I love chocolate, but chocolate doesn’t love wine. It coats the palate, making it difficult for the delicate flavours and nuances of the beverage to get to your tastebuds. You can waste many a pricey glass by experimenting with the wrong style of wine to match a rich chocolate mousse or a nice slice of Black Forest gateaux. Many dishes benefit from being paired with a wine that echoes the main flavours of the food. However, wines with chocolatey notes tend to be big, bold and dry and will not go with your dessert.

So, don’t be drawn in to trying a bottle of South African Chocolate Block (a lovely blend by Boekenhoutskloof), or the delicious Chocolate Box Shiraz from Australia with pudding. That’s not what they’re for. Instead, try either one with a good hearty stew before the dessert even sees the dinner table. Both are available from Inverarity One to One. The Block is £17.99, and the Box is £13.49. They are both occasionally available in magnum format (equivalent to two bottles) which can sometimes last twice as long as a bottle. And they look great on the dinner table.

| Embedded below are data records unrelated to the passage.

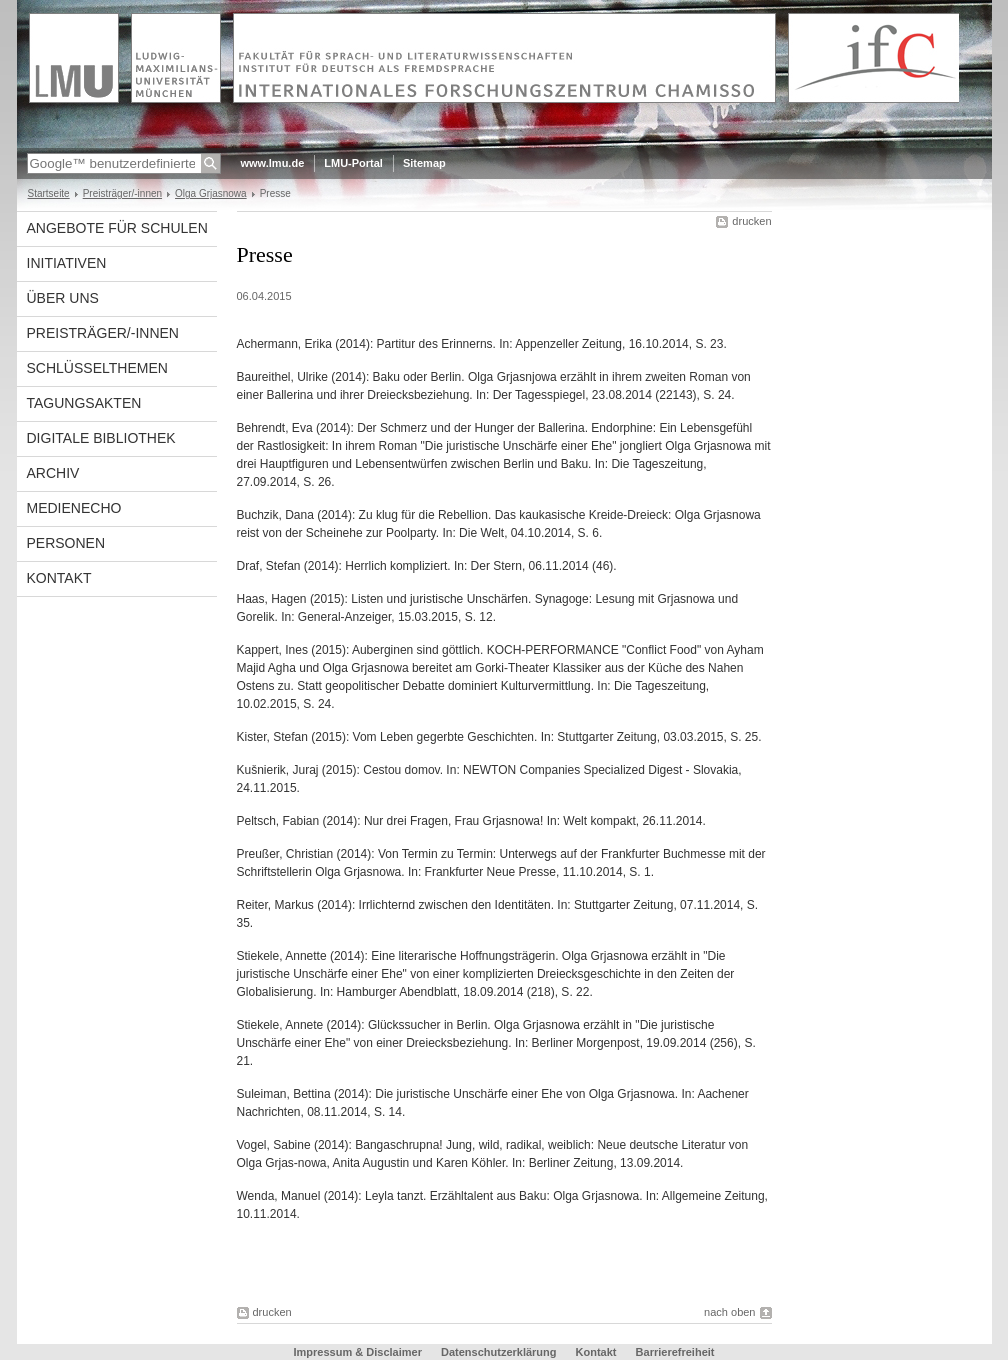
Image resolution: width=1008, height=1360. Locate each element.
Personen (66, 543)
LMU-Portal (353, 163)
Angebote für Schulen (117, 228)
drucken (751, 221)
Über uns (63, 298)
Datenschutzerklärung (499, 1352)
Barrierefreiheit (675, 1352)
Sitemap (424, 163)
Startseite (49, 193)
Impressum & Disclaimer (358, 1352)
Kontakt (59, 578)
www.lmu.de (273, 163)
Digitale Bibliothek (101, 438)
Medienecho (74, 508)
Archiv (53, 473)
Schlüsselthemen (97, 368)
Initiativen (67, 263)
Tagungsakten (84, 403)
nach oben (729, 1312)
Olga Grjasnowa (211, 193)
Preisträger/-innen (122, 193)
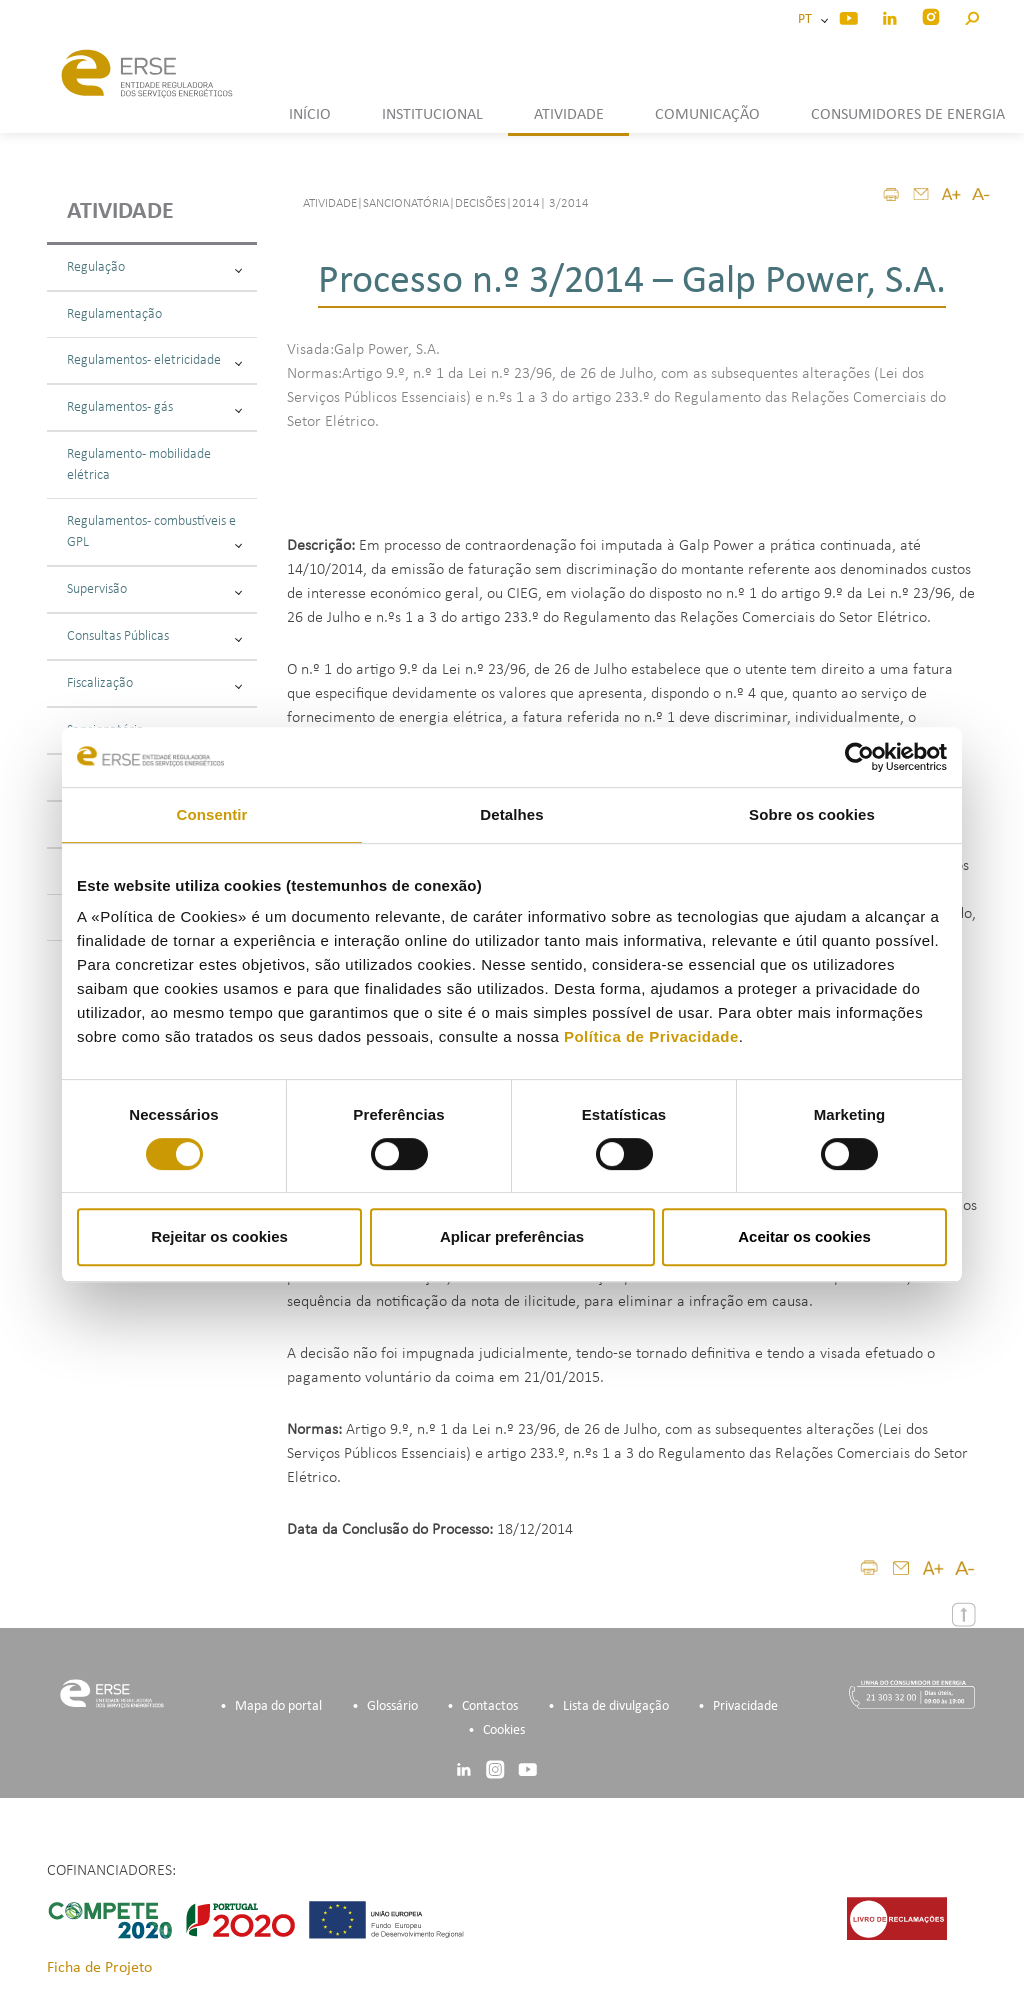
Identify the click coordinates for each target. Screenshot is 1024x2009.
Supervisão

Once you’ve finished the stew, you can turn your attention to the wine to go with the chocolate based pudding. Remember, it should be at least as sweet as the dish with a balancing acidity and a healthy thwack of alcohol. Thwack is a technical wine term.

Muscat should be your go-to bottle. An Australian liqueur muscat will go with the richest desserts, while a vin doux naturel such as Muscat de Beaumes de Venise will cover all of the mid-weight food options.

Muscat de Beaumes de Venise Carte Or (Waitrose, £7.99 for a half bottle). This is a beautifully balanced sweet wine bottled at 15% ABV (alcohol by volume).

Campbell’s Rutherglen Muscat (Waitrose, £12.99 for a half bottle). This wonderfully rich wine will partner everything up to and including Death by Chocolate cake. It weighs in at 17.5% ABV and is best served lightly chilled. It also works with the cheeseboard, or simply sipped at the end of the night as a digestif.